Cambridge Careers Service

Top tips to help students prepare for the future

Here at the Cambridge Careers Service, we work with students from day one to explore options, connect with employers and navigate the complex job market – helping them save time and maximise their employability prospects.

Whether a student has no idea what to do next, a few ideas or a definite plan, we offer plenty to help them take the next step: 

  • one-to-one guidance consultations
  • 14 major careers events each year
  • an extensive programme of briefings and skill sessions
  • coordinated employer presentations
  • a free book on CVs and applications
  • and a database of over 4,000 graduate-level job vacancies.

About half the employers that recruit Cambridge graduates do not specify a specific degree discipline. So many internships, jobs and graduate schemes are open to all students whatever they are studying. Often the employer is looking for transferable skills that can be developed through the degree subject but also through extra-curricular activities.

To illustrate this…. What did all these people study at Cambridge?

  • Head of UK airports
  • Journalist for the Financial Times
  • Producer of BBC documentaries
  • Investment banker
  • Airline pilot
  • Civil servant with the Foreign Office
  • Community outreach worker in Iraq
  • Publishing Manager for IBM

They all studied Music!

Some employers do want specific degree subjects and of course some students want to use their degree subject in their jobs. We help connect students with employers through 14 Careers Fairs across subjects from Communication and Creative Careers to Data Science or Law.

We offer a very personalised service – like the Cambridge supervision model for teaching, students can book a 30 minute appointment with a Careers Adviser. They have in-depth knowledge of particular areas, and we also have a networking database of Cambridge alumni who students can contact.

City employers (banks, management consultancies and corporate law firms) are very visible and active in their recruitment of Cambridge students. The Careers Service tries to balance this out by being especially proactive in helping students who want other sorts of careers. For example we hold lots of alumni panels where Cambridge graduates working in a variety of careers come back and speak.

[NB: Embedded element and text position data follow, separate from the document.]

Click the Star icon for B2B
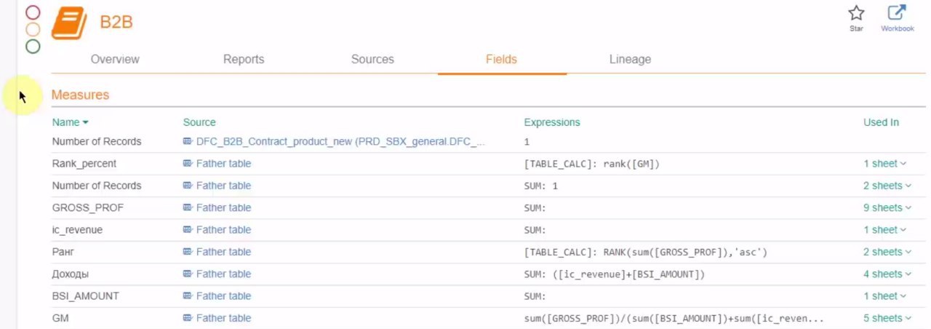 (x=856, y=13)
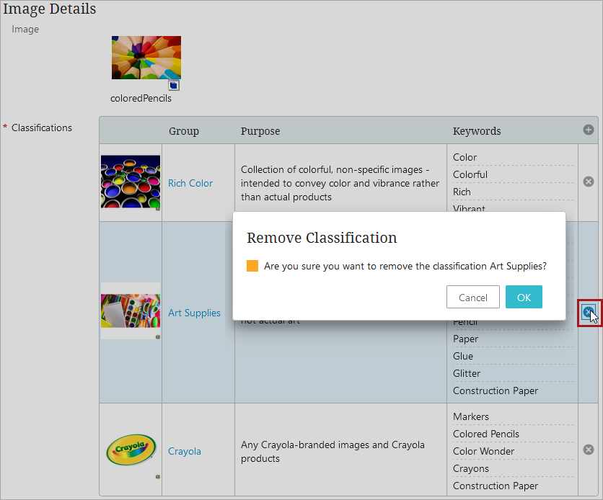This screenshot has width=603, height=500.
Task: Click the Group column header
Action: point(184,131)
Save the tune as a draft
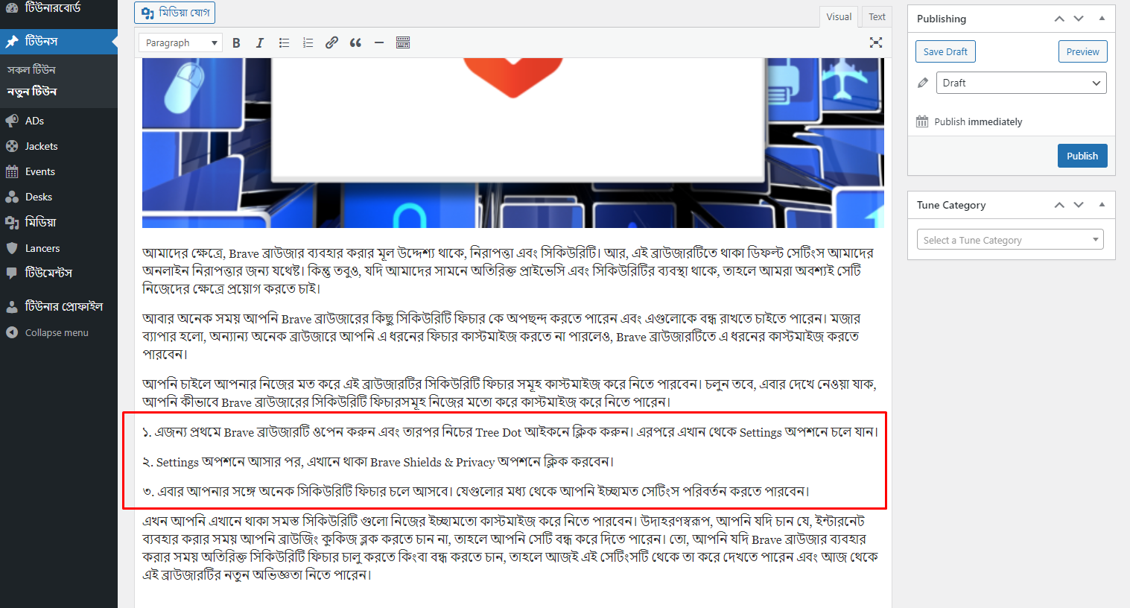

These range from International Development to Scientific and Technical Consulting, Journalism, Sustainability and Creative Writing.

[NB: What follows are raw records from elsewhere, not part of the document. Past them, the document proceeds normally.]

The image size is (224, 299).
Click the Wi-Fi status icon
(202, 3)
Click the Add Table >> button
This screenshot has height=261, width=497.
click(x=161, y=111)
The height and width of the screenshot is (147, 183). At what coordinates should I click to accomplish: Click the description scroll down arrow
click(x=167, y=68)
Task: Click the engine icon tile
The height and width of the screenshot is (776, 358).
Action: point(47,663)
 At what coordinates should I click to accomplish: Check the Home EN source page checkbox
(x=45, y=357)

Cambridge courses are respected all over the world so students have no need to worry about their choice of course limiting them to one career path. Watch our film to meet some of our recent graduates and how their time at university is now helping them in the workplace and in further study.

Top Tips...

Many students need a helping hand in working out what to do next. If you are advising your students on their choices for the future, we'd encourage them to do the following:

Get to know yourself

  • What am I good at? (think about your strengths)
  • What am I interested in? (think about topics as well as tasks)
  • What's important to me? (think about your values)

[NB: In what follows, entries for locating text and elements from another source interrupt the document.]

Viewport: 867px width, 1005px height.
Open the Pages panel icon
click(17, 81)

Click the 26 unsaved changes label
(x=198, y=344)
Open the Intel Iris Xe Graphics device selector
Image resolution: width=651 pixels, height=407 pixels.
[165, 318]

Self-reflection will help you identify the things that matter to you most in choosing a career. Try to answer the questions above but remember not to overthink your answers or put yourself under pressure to 'get it right'. Your thoughts and ideas are likely to change in the future. The objective here is just to think about what interests, skills, and values matter to you the most now.

Find some inspiration

We understand that looking for career ideas can feel like a huge task – especially if you are faced with the pressures of studying at the same time. Once you have found a few ideas that interest you and some potential options that seem to be suited to your individual skills, thinking about your career will feel a lot less stressful!

Try not to be influenced by other people! They may not want the same things from a job that you do so different roles might suit them but not you.

Think about your subject, it may lead to unexpected ideas

The degree subject you choose and the career paths of those with the same degree can be a good source of inspiration. Keep in mind that most employers do not require a specific degree. They are much more interested in your skills and your potential and whether you can demonstrate an interest in the role.